• **ASSIGNED TASK**
Scan the records for the word "agent". Report each line where it occurs.

Extracted data entries
▶

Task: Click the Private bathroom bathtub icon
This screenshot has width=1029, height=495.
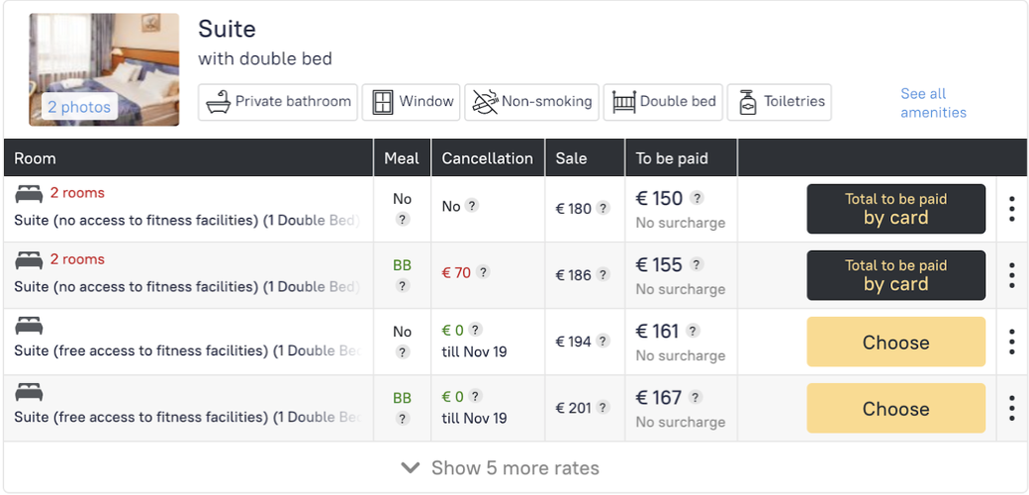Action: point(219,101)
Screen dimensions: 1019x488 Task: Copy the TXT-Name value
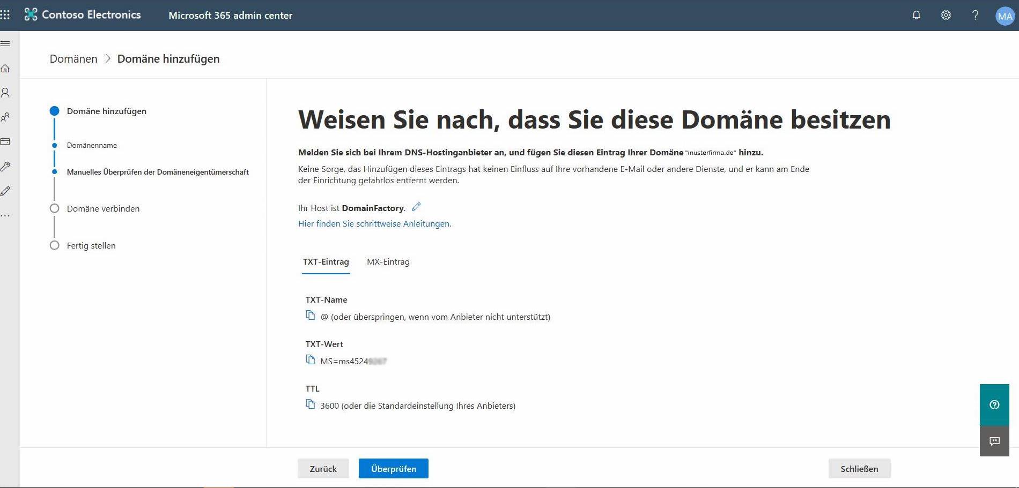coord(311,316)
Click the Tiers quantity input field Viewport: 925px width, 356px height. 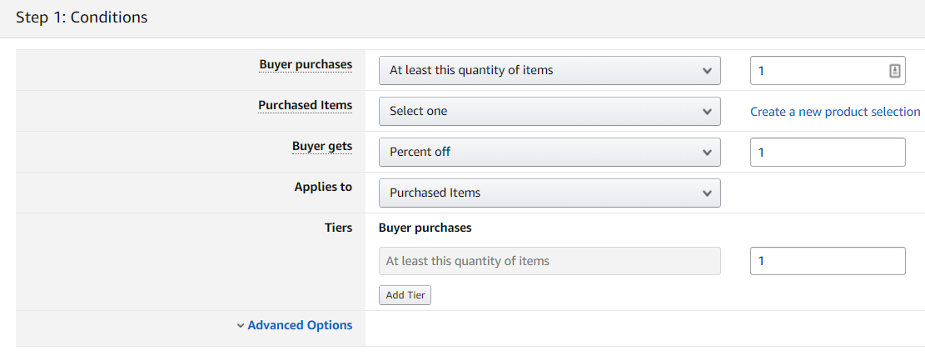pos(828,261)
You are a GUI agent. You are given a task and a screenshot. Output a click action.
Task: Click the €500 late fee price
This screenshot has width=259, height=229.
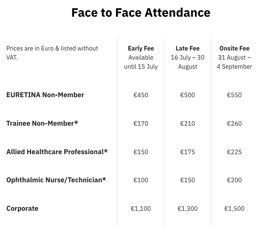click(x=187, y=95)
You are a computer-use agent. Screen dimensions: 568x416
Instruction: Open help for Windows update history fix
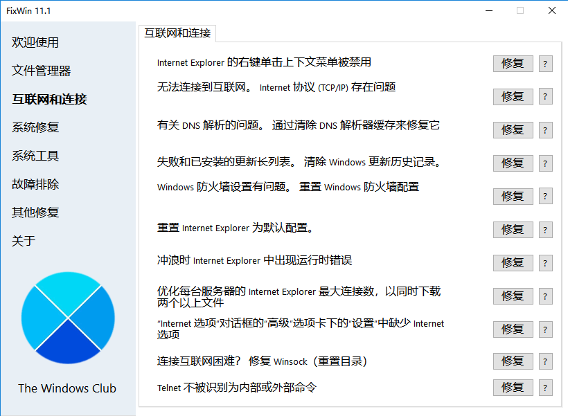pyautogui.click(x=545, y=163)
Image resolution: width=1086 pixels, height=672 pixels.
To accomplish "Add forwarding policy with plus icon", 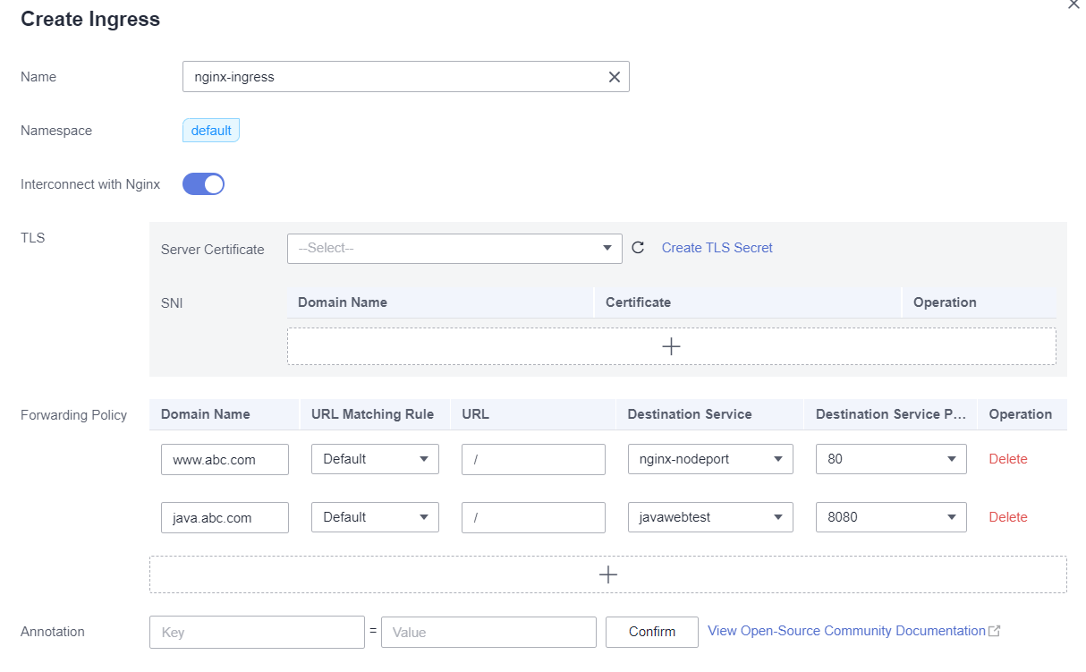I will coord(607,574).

◀
▶

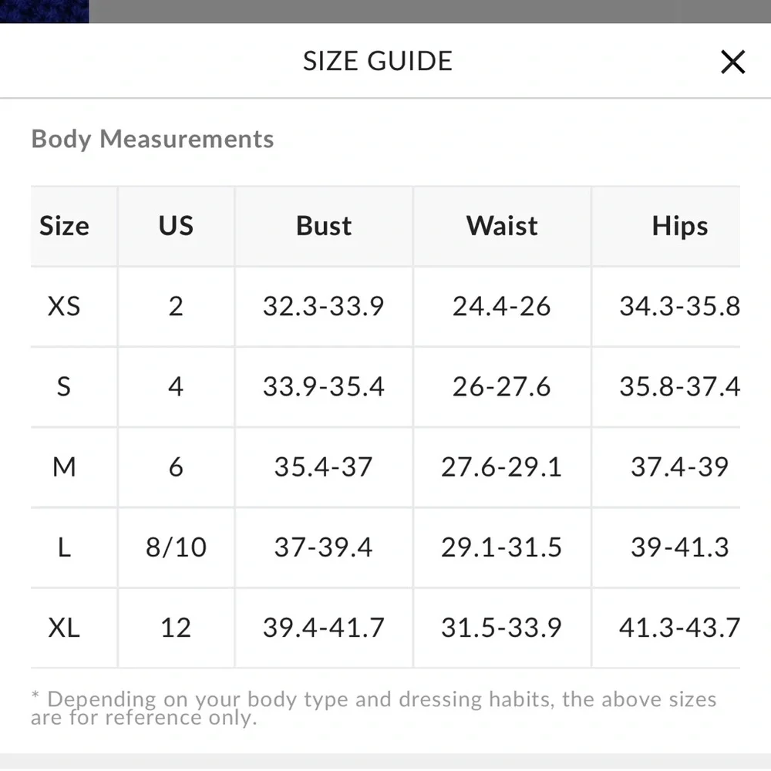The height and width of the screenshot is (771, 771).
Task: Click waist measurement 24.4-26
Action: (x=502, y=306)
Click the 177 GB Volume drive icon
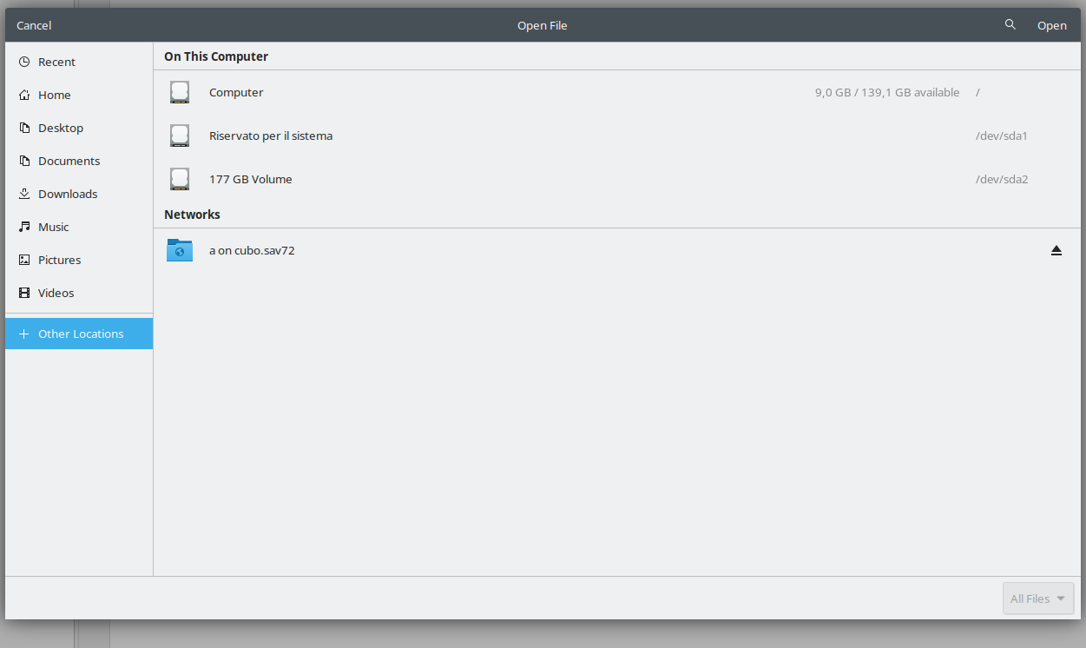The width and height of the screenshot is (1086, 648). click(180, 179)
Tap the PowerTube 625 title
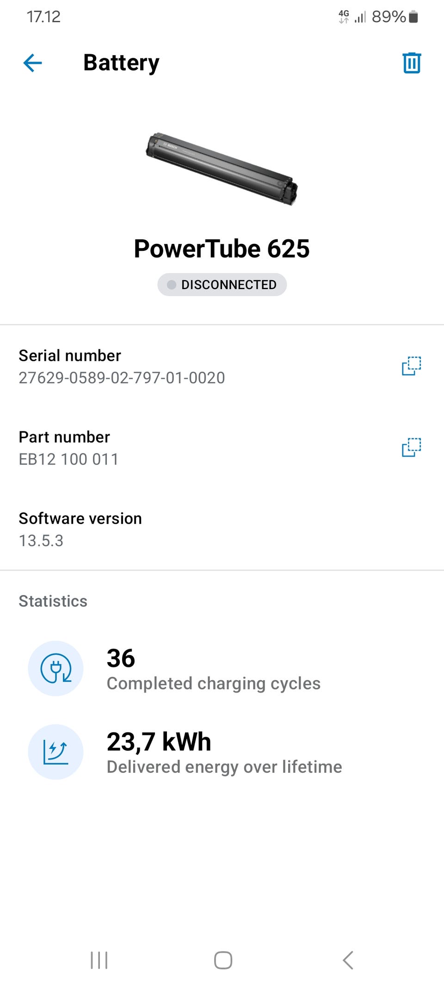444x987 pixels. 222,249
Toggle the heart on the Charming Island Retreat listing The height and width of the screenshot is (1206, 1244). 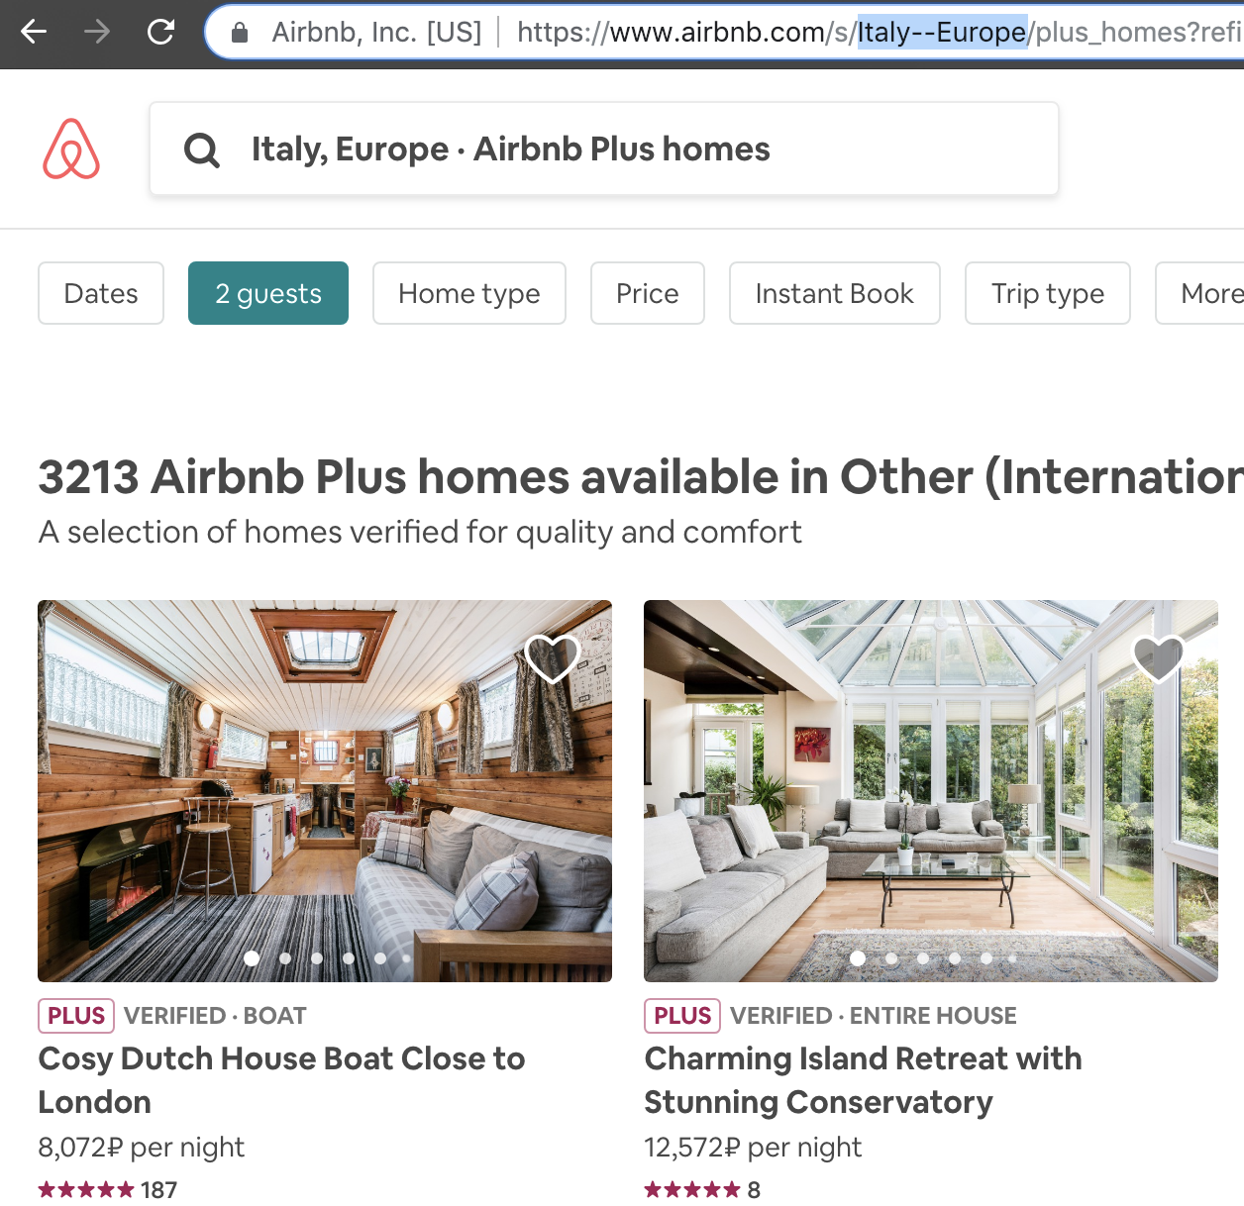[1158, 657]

◀

• **YOUR RESPONSE**
You are a GUI agent. You are given a task and a screenshot. Output a click action.
You are a computer-use agent. Screen dimensions: 568x416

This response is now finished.